Yield: 12 cups
Measure | Ingredient |
---|---|
Vegetable cooking spray | |
2 pounds | Raw ground turkey |
2 mediums | Green peppers, seeded and chopped |
1 medium | Onion, chopped |
1 medium | Jalapeno pepper, seeded and chopped |
2 tablespoons | Minced garlic |
1 tablespoon | Beef-flavored bouillon granules |
3 cups | Water |
2½ cup | Cooked pinto beans |
2 cans | (28 oz) crushed tomatoes, un-drained |
1 can | (6 oz) tomato paste |
3 tablespoons | Chili powder |
2 teaspoons | Ground cumin |
2 | Bay leaves |
⅛ teaspoon | Salt |
⅛ teaspoon | Pepper |
½ cup | Chopped green onions |
BEV CHRISTENSEN MGBE35A
Coat a large Dutch oven with cooking spray, place over medium heat until hot. Add turkey, cook 5 minutes or until browned, stirring to crumble. Drain turkey in a colander. Wipe Dutch oven dry with a paper towel. Re-coat Dutch oven with cooking spray; place over medium heat until hot. Add green peppers, onion, jalapeno pepper and garlic; saute until tender.
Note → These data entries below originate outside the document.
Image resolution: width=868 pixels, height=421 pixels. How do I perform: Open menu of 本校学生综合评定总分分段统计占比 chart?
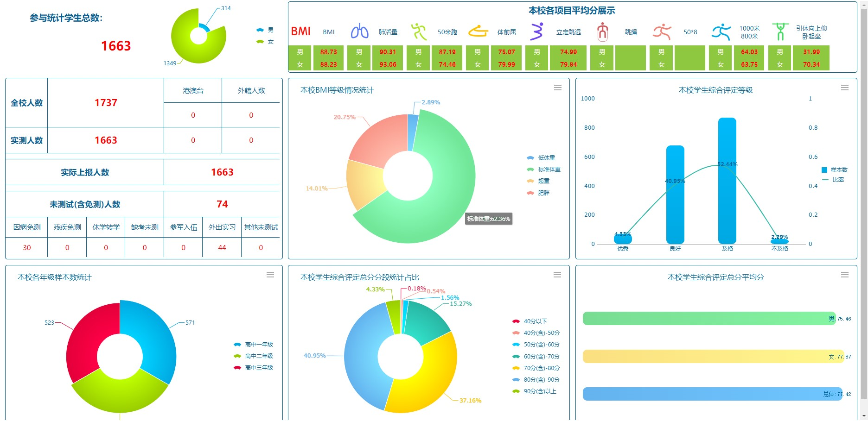pyautogui.click(x=557, y=275)
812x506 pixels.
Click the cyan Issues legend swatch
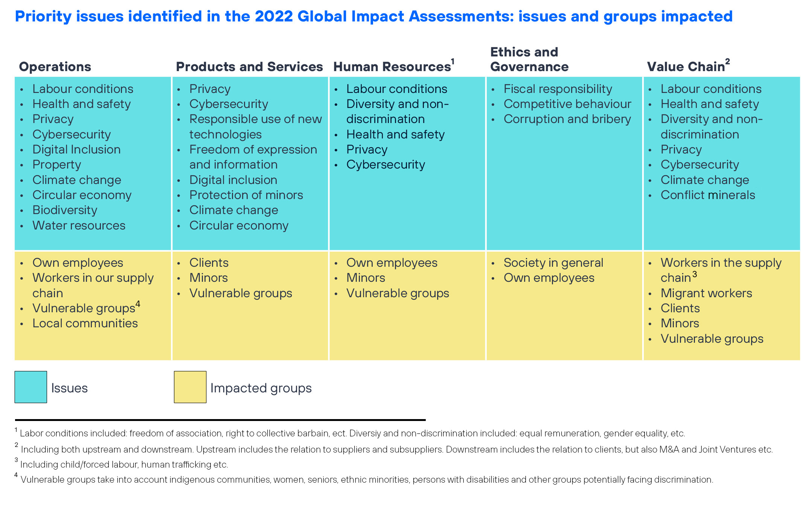(x=30, y=387)
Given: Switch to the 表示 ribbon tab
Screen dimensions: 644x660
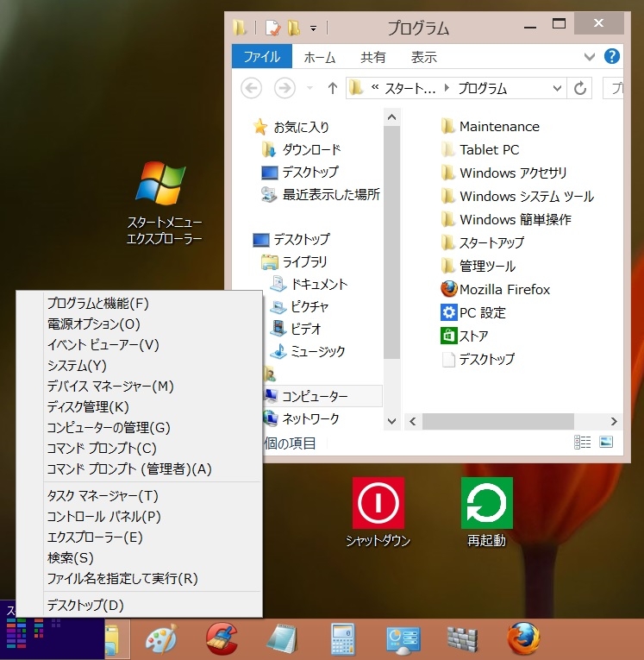Looking at the screenshot, I should click(423, 57).
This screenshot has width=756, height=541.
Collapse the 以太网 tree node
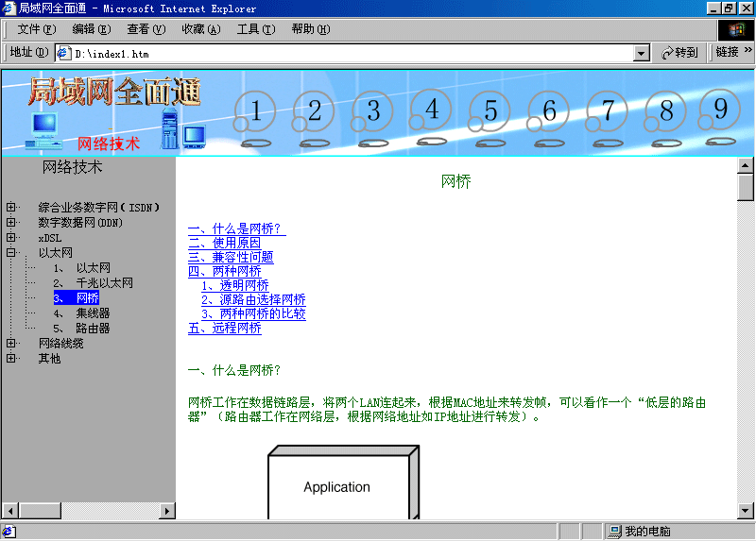point(11,253)
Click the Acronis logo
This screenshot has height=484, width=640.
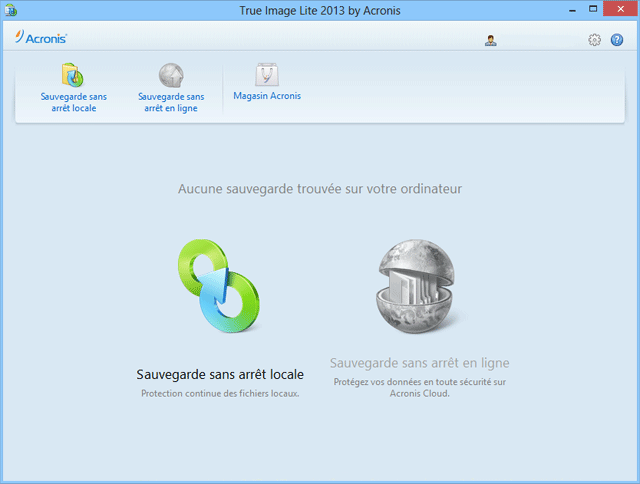pyautogui.click(x=41, y=40)
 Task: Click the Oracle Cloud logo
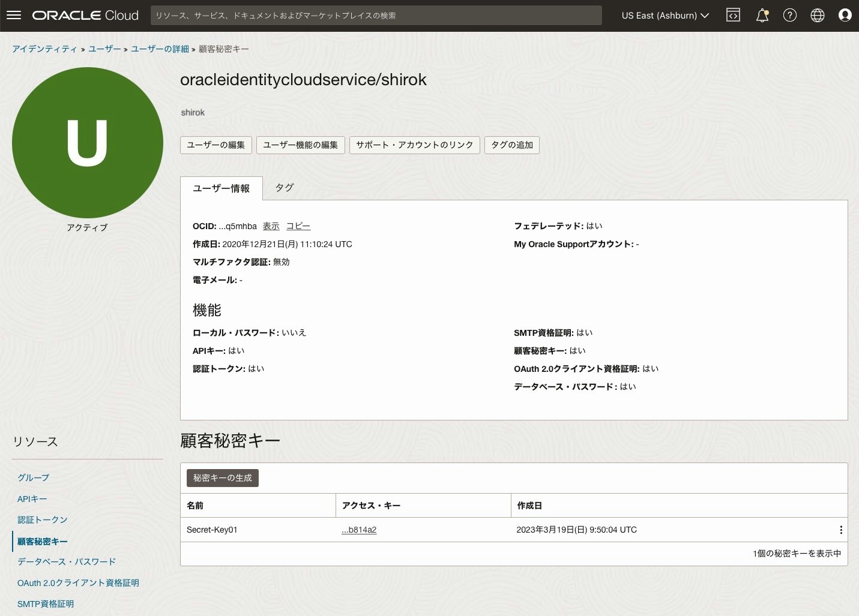tap(85, 15)
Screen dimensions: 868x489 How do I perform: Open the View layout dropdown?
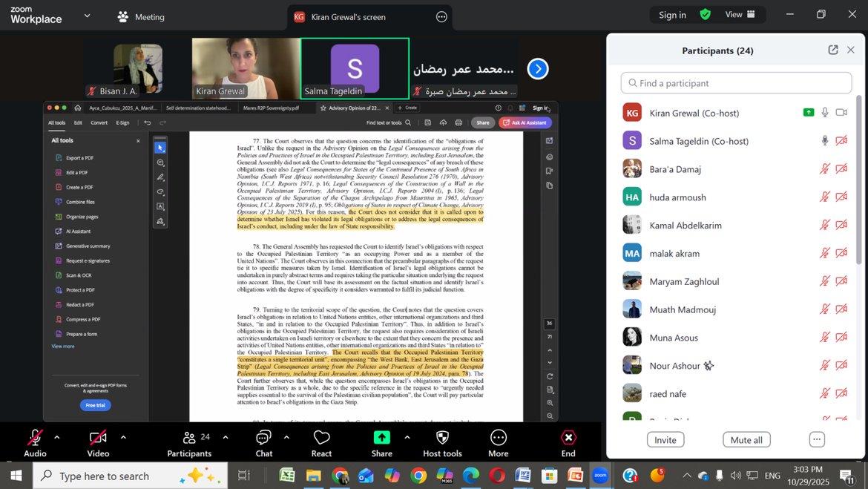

Add turkey to Dutch oven. Dissolve bouillon in water; add to Dutch oven with beans and next 7 ingredients. Cover and bring to a boil; reduce heat, and simmer 1 hour, stirring occasionally. Remove and discard bay leaves. Ladle hot chili into a large serving bowl; top with chopped green onions. Yield 12 cups.